Saturn Clock/Radio Light Repair 1995 SL2

Discussion in 'Saturn S-series' started by Don, Feb 20, 2004.

  1. Don

    Don Guest

    An occasionally reported problem is failure of the back light on the
    LCD clock/radio display. An internally soldered-in-place tiny light
    bulb burns out. When this happens, you cannot read the time or station
    at night. One answer has been to replace the radio. That is what
    dealers suggest. After all, it is a $60 radio (nominal value, not
    what you paid for it.) But the repair parts cost about $6 plus an hour
    or so of time.

    I was able to fix mine. While the bulb is not a standard value or
    size, if you are handy with hand tools and electronics soldering, it
    can be replaced with a white LED and give satisfactory results. I
    used a bright white LED (Radio Shack part #276-320) in series with a
    1000 ohm 1/2 watt resistor. I connected the short (cathod or -) lead
    of the LED to the lower solder point of the old bulb. I connected the
    longer (anode or +) lead to the resistor and the resistor to the top
    solder point where the lamp was removed. (If the LED does not light,
    you may have it in backwards, so test before you fully button it up in
    the car.)

    Of course you have to remove the radio, instructions can be found on
    the web. Remove the knobs and front faceplate (2 torx screws) and
    then bend the 6 metal ears holding the controls circuit board so you
    can tip it forward (be careful not the damage the ribbon cables on the
    bottom edge) to get to the back.

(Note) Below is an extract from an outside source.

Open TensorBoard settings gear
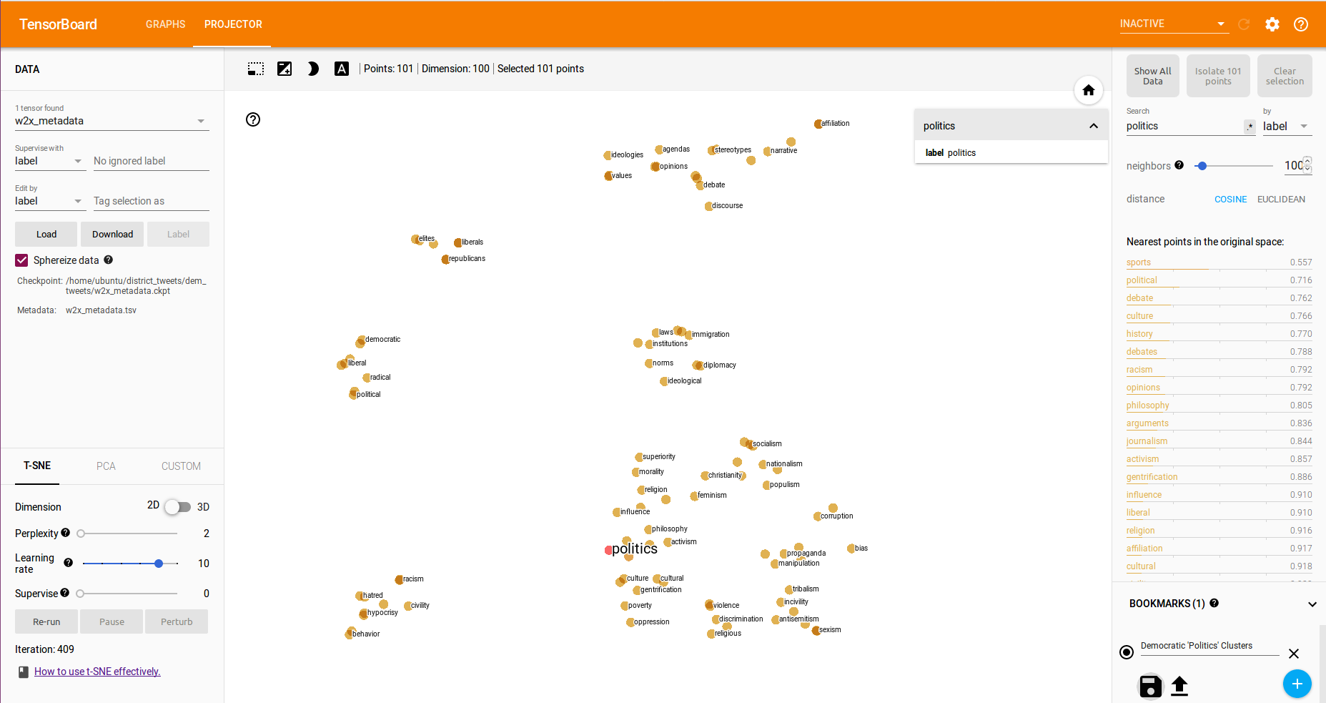The height and width of the screenshot is (703, 1326). [x=1272, y=24]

Clip out the old bulb, then solder in
    the new bulb and resistor (it just fits), then put it all back
    together. When you put the circuit board back in place you may need
    some insulating tape behind the LED and resistor to prevent a short to
    the case.

    Because LEDs tend to be directional, look for one with as wide a
    viewing angle as you can (the Radio Shack part I mentioned is fairly
    wide). To increase the viewing angle I used some 220 grit sand paper
    to gough up the clear lens of the LED to make it more of a diffuser
    and spread the beam for more uniform back light. The 1000 ohm
    resistor limits the current through the LED to about 1/2 of its
    nominal rating, and it is plenty bright.